Schon seit jeher ist die Kryptographie eine Kunst, welche die Geschichte der Menschheit maßgeblich - wenn auch meist im Hintergrund - mitbeinflusst hat. Was früher größtenteils nur für Übermittlung geheimer Botschaften von Politik, Spionage und Militär notwendig war, wird in der heutigen Zeit schnelllebiger Informationen in allen Bereichen immer relevanter. Neben Wirtschaft und Forschung bedienen sich heute auch immer mehr Privatpersonen dieser Techniken um ihre Nachrichten sicher zu ihrem Empfänger zu bringen.

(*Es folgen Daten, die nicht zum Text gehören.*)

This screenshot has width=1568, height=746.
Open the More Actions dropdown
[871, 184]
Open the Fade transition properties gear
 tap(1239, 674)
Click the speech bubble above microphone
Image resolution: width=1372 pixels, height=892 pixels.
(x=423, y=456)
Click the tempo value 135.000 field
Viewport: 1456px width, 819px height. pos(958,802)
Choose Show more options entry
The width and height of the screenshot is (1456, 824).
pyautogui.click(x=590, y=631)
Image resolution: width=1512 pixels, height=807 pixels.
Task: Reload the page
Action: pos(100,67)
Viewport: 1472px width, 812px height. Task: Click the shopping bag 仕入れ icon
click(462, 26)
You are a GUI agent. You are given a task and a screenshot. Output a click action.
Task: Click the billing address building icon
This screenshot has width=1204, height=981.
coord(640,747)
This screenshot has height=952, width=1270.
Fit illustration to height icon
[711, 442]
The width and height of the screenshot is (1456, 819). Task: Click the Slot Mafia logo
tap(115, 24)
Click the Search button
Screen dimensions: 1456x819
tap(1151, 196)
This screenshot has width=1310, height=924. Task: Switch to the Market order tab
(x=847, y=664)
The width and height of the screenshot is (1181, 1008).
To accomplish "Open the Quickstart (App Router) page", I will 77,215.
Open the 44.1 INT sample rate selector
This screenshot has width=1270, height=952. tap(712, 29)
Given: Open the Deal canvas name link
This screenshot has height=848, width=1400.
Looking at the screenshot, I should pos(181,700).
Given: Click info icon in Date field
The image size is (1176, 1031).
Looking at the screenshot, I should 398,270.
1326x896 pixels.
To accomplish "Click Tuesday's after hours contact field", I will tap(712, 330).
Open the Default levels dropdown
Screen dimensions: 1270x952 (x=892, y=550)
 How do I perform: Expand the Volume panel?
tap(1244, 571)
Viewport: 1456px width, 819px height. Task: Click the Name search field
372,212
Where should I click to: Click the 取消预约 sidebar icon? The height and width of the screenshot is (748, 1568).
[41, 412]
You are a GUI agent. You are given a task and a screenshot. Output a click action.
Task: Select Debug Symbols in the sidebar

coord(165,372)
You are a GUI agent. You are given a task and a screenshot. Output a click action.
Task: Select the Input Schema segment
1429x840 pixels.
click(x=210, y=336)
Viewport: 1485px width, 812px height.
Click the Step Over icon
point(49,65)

Simon Singh befasst sich nach seinem Bestseller "Fermats letzter Satz" nun in seinem zweiten Buch mit eben dieser Geschichte der geheimen Botschaften. Von alten Schriften, Codes und Chiffren, über die Verschlüsselungsmaschine Enigma der Deutschen aus dem 2. Weltkrieg bis hin zu den theoretischen Verschlüsselungsmöglichkeiten der Quantencomputer - der Autor führt den Leser auf spannende und unterhaltsame Weise durch die 2000jährige Geschichte der Kryptologie. Er beleuchtet mathematischen Hintergründe so, dass sie auch für Laien leicht verständlich und nachvollziehbar sind. Singh schafft es, den Leser durch das stetige Einbringen historischer Hintergründe und zahlreicher Beispiele von Anfang bis Ende zu fesseln. Das Buch liest sich spannender und unterhaltsamer als viele Krimis oder Romane und bleibt dabei doch immer beim Thema.
"Geheime Botschaften" ist meiner Meinung nach eine Pflichtlektüre mit Suchtgefahr. Menschen, welche sich noch nicht mit Kryptographie und Verschlüsselungstechniken beschäftigt haben, werden mit diesem Buch einen leichten Zugang zu dieser Thematik finden und auch für erfahrenere Leser gibt es hier vieles Neues zu entdecken.